94 Hawai'i at 496, 17 P.3d at 228 (internal quotation marks and citation omitted).

. We observe, however, that, based upon the above holding, the trial court's COL No. 66 that the "appropriate date for determining when [the Kaho'ohanohanos'] substantive right to joint and several liability vested was the date of the filing of the complaint" was erroneous. Nonetheless, the *316trial court reached the correct ultimate conclusion of no retroactivity.

. Although the parties did not challenge Conclusion of Law (COL) no. 66 entered by the Circuit Court of the Second Circuit (the court), I respectfully note that the rights of Plaintiff-Appellee Jarrett Kaho'ohanohano (Jarrett) accrued at tire time of the reported injury to the child (Minor) and not at the time of the filing of the complaint as stated in COL no. 66. See also majority opinion at 315-16 n. 45, 178 P.3d at 591-92 n. 45.

Act 112, signed into law on May 19, 2006, abolished joint and several liability as to government entities except for "tort claims relating to the maintenance and design of highways pursuant to section 663-10.9” 2006 Haw.

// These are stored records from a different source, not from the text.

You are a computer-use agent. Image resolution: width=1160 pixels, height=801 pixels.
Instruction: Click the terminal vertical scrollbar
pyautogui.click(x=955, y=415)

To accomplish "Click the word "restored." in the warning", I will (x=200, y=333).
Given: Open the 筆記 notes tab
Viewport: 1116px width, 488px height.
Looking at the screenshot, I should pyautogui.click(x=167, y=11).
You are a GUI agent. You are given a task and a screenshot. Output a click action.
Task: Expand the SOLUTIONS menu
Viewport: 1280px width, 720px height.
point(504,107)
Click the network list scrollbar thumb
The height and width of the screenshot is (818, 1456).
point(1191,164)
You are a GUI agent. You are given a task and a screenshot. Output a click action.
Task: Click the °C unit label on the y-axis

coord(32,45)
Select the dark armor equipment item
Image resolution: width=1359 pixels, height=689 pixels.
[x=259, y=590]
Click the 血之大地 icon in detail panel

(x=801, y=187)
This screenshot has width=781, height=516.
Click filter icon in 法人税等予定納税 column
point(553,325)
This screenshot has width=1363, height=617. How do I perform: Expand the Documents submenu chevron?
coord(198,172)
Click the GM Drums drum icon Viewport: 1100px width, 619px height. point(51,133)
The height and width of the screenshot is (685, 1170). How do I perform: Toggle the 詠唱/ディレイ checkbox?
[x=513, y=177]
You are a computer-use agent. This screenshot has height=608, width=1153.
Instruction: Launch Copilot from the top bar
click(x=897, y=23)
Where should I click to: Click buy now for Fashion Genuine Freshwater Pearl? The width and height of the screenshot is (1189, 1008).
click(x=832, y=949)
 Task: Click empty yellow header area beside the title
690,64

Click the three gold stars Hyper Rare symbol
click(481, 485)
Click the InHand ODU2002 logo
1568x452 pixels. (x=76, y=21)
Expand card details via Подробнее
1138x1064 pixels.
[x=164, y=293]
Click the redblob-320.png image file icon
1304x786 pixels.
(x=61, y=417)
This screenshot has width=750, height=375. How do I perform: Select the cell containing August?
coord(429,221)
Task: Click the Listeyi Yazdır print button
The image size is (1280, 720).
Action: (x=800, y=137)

Sess. L. Act 112 § 1, at 325. Act 112 also contained a retro-activity provision that allowed for retroactive application of the new rule "to the extent permitted by law.” 2006 Haw. Sess. L. Act 112 § 3, at 326. In considering whether Act 112 could be applied lawfully in the instant case, the court correctly concluded that "[t]he legislature’s Conference Committee report confirms” that Act 112 may be applied retroactively only to the extent that such application would not "violat[e] accrued or substantive rights.” The court further concluded that "[t]he appropriate date for determining when [Jarrett's] substantive right to joint and several liability vested was the date of the filing of the complaint, and retroactive divestiture would be manifestly unjust.” While this conclusion has no impact on the disposition of the instant case, inasmuch as Act 112 was not applied, I note the foregoing as Jarrett acknowledged in oral argument, because the question of the correct construction of Act 112 may arise in future cases.